For many, Williams epitomised the never-give-up mentality.
He provided the prime example of this philosophy when suffering a spinal cord injury, losing the use of his legs following a car accident in 1986.
Such was the damage that doctors consulted his wife Ginny with regard to turning off the life-support machine.
The fighter in Sir Frank not only returned to the track but built up a legacy in motor racing that is unlikely to be repeated for as long as Formula 1 exists.
Another example of Sir Frank's tenacity came in his early years of team ownership when refusing to accept defeat.
With his first attempt at creating an F1 team, Frank Williams Racing Cars, Sir Frank found success hard to come by.
Despite running a host of talented drivers, Jacques Laffite, Carlos Pace, Jacky Ickx, Ronnie Peterson and Piers Courage, the death of whom left an indelible mark, a handful of points and one fastest lap was all he had to show for his eight years in the sport from 1969-76.
After Williams' financial troubles saw the phone cut off and Sir Frank left to conduct business from a phonebox, he reluctantly sold 60 per cent of the team to Canadian businessman Walter Wolf before leaving the outfit along with Patrick Head in 1977.
Undeterred by his previous efforts, Williams and Head were back on the scene by the fifth race of the year, running Patrick Nève in a March 761.
Backed by money from the Middle East, Williams quickly became a force to be reckoned with and in the 1979 British Grand Prix the team scored its breakthrough victory with Clay Regazzoni.
Williams would finish the year second overall, with Alan Jones adding four wins prior to securing its first drivers' and constructors' titles the following season.

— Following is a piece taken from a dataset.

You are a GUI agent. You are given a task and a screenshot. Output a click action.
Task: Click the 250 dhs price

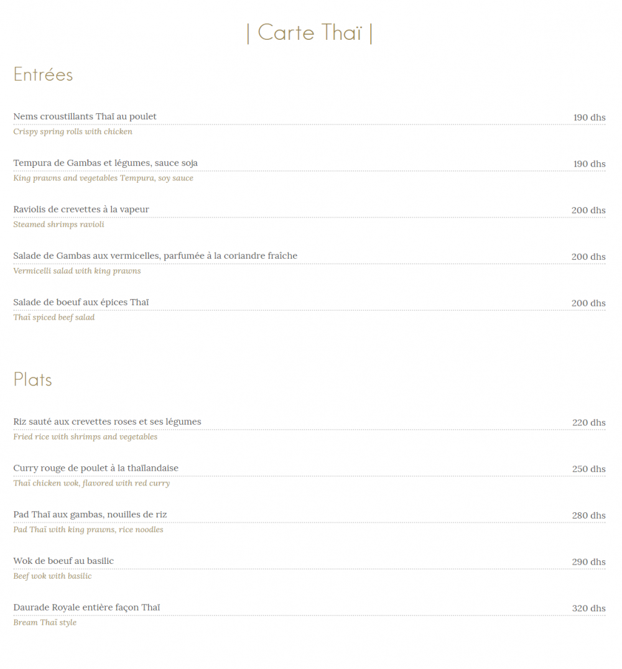[588, 469]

Throughout the ups and downs of the years that followed, Sir Frank was a constant for the team.
For Williams, the late 1980s and 90s marked a golden era as it took seven constructors' titles in a 12-year period and backed up this success with five drivers' crowns.
During this time, drivers including Nigel Mansell, Nelson Piquet, Damon Hill, Alain Prost and Jacques Villeneuve all scored championship titles.
However, this period of relative dominance was interrupted by the tragic passing of Ayrton Senna at the 1994 San Marino Grand Prix.
The Brazilian had long been admired by Sir Frank but the accident saw him charged with manslaughter in Italy. The charges were dropped several years later after lengthy legal wranglings.
Despite a busy home life with three children, Sir Frank firmly put his work first and famously never went on a family holiday.
In recent years, Sir Frank was seen less often at the track although he was in attendance when Pastor Maldonado won the 2012 Spanish Grand Prix, the most recent of the team's 114 race victories.
In total, Sir Frank oversaw 735 races for Williams Grand Prix Engineering from the 1977 Spanish Grand Prix through to the Italian Grand Prix of 2020.
In 2019, Sir Frank was treated to a number of laps around the Silverstone Grand Prix circuit with Lewis Hamilton, his last recorded trip around a race track.
Prior to the sale of the Williams team to Dorilton Capital in 2020, Sir Frank had remained the figurehead of the outfit with daughter Claire holding the position of deputy team principal only.
In 1987, the Queen awarded Sir Frank the title of CBE before he was knighted in 1999.
The legacy of Sir Frank is one that will endure the test of time and it is certain, there will never be another like him.